#### WHAT TO DO
Reproduce the listing word for word. Skip any image.

#### TASK DATA
Content starts

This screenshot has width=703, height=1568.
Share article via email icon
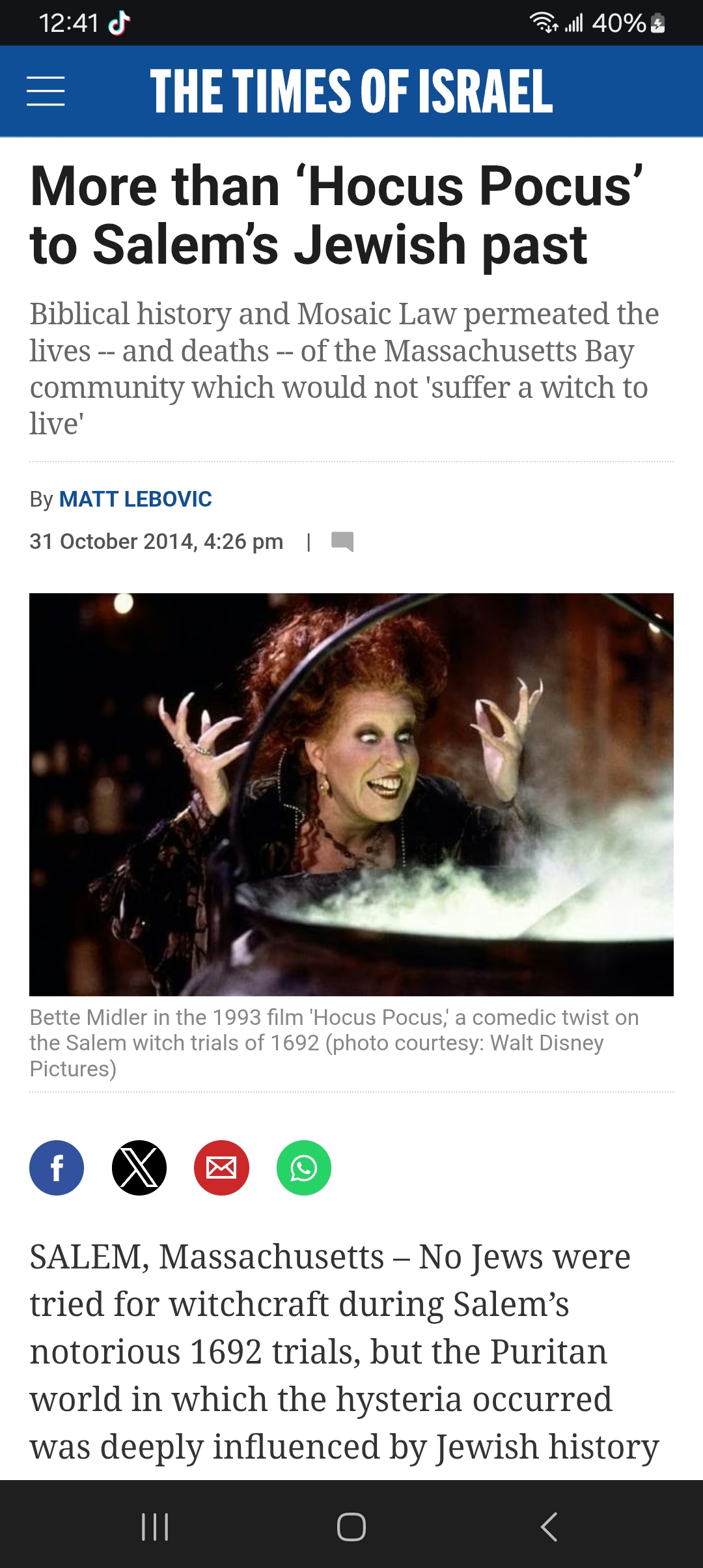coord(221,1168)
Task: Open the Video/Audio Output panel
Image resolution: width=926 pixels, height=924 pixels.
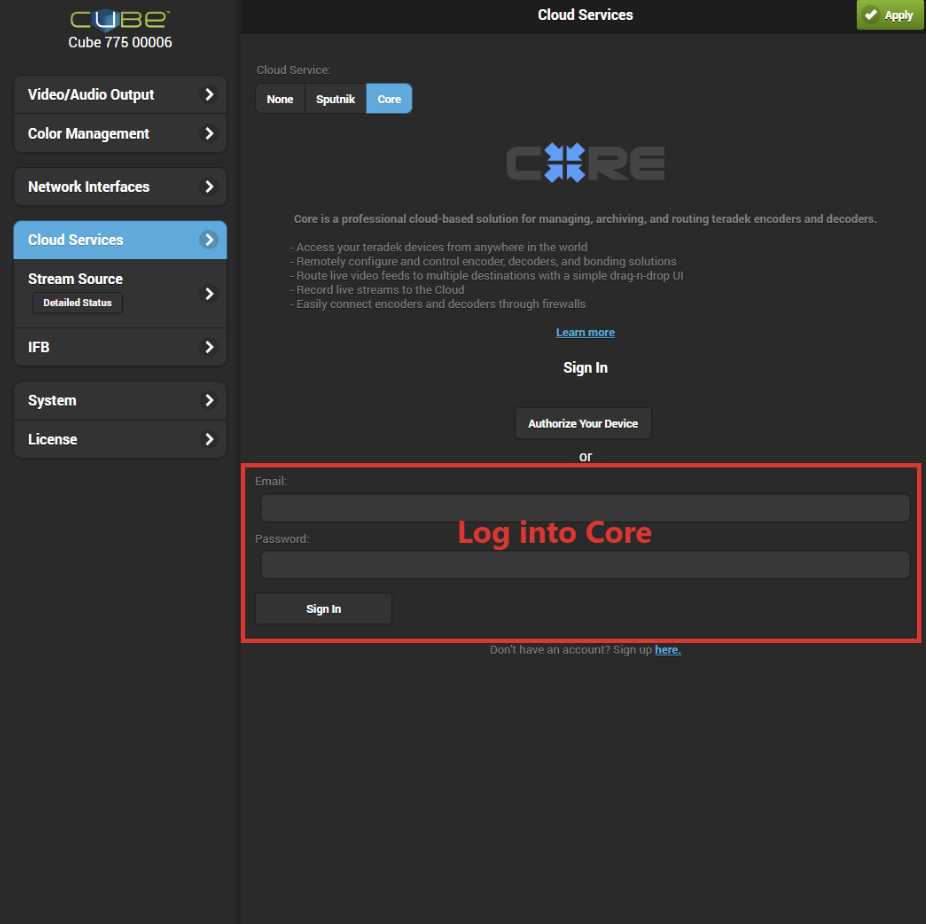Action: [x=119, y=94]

Content ends

#### RESPONSE FOR THIS EXERCISE
This screenshot has width=703, height=1568.
Share article via email icon
coord(221,1168)
Task: Open the Video/Audio Output panel
Image resolution: width=926 pixels, height=924 pixels.
Action: [x=119, y=94]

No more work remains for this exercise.